◆ **PROVIDED INFORMATION**
================================

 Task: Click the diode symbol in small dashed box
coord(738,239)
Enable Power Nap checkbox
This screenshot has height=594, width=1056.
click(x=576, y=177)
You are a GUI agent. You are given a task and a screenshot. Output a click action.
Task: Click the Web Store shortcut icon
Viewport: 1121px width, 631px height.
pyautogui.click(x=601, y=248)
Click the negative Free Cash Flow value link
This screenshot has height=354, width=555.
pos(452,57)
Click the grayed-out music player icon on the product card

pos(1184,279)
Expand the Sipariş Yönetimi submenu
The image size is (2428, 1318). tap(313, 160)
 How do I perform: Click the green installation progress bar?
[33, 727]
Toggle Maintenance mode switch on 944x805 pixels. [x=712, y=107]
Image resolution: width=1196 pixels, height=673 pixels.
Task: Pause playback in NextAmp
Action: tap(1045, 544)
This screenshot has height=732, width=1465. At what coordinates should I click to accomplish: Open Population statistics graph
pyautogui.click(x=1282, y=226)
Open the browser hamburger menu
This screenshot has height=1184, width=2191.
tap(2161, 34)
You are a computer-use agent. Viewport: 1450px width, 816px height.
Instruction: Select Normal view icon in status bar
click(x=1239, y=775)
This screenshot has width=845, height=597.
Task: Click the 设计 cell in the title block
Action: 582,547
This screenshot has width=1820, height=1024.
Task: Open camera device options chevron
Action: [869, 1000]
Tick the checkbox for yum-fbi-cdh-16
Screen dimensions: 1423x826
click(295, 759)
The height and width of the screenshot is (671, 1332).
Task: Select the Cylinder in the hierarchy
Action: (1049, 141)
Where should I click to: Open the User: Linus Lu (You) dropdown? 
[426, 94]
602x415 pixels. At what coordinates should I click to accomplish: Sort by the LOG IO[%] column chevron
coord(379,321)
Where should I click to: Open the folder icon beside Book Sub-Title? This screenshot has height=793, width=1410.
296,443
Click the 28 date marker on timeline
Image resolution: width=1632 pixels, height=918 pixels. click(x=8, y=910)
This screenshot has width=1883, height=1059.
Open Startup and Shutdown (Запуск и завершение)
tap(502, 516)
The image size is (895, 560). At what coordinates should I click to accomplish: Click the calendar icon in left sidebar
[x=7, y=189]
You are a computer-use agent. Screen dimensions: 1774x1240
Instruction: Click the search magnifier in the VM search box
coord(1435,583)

================================

From the line holding "Expand the Sipariş Yönetimi submenu" down to the last line of the records above, restate each line exactly as written.

◆ **ANSWER TO THIS EXERCISE**
Expand the Sipariş Yönetimi submenu
The image size is (2428, 1318). tap(313, 160)
 How do I perform: Click the green installation progress bar?
[33, 727]
Toggle Maintenance mode switch on 944x805 pixels. [x=712, y=107]
Image resolution: width=1196 pixels, height=673 pixels.
Task: Pause playback in NextAmp
Action: tap(1045, 544)
This screenshot has height=732, width=1465. At what coordinates should I click to accomplish: Open Population statistics graph
pyautogui.click(x=1282, y=226)
Open the browser hamburger menu
This screenshot has height=1184, width=2191.
tap(2161, 34)
You are a computer-use agent. Viewport: 1450px width, 816px height.
Instruction: Select Normal view icon in status bar
click(x=1239, y=775)
This screenshot has width=845, height=597.
Task: Click the 设计 cell in the title block
Action: 582,547
This screenshot has width=1820, height=1024.
Task: Open camera device options chevron
Action: [869, 1000]
Tick the checkbox for yum-fbi-cdh-16
Screen dimensions: 1423x826
click(295, 759)
The height and width of the screenshot is (671, 1332).
Task: Select the Cylinder in the hierarchy
Action: (1049, 141)
Where should I click to: Open the User: Linus Lu (You) dropdown? 
[426, 94]
602x415 pixels. At what coordinates should I click to accomplish: Sort by the LOG IO[%] column chevron
coord(379,321)
Where should I click to: Open the folder icon beside Book Sub-Title? This screenshot has height=793, width=1410.
296,443
Click the 28 date marker on timeline
Image resolution: width=1632 pixels, height=918 pixels. click(x=8, y=910)
This screenshot has width=1883, height=1059.
Open Startup and Shutdown (Запуск и завершение)
tap(502, 516)
The image size is (895, 560). At what coordinates should I click to accomplish: Click the calendar icon in left sidebar
[x=7, y=189]
You are a computer-use agent. Screen dimensions: 1774x1240
Instruction: Click the search magnifier in the VM search box
coord(1435,583)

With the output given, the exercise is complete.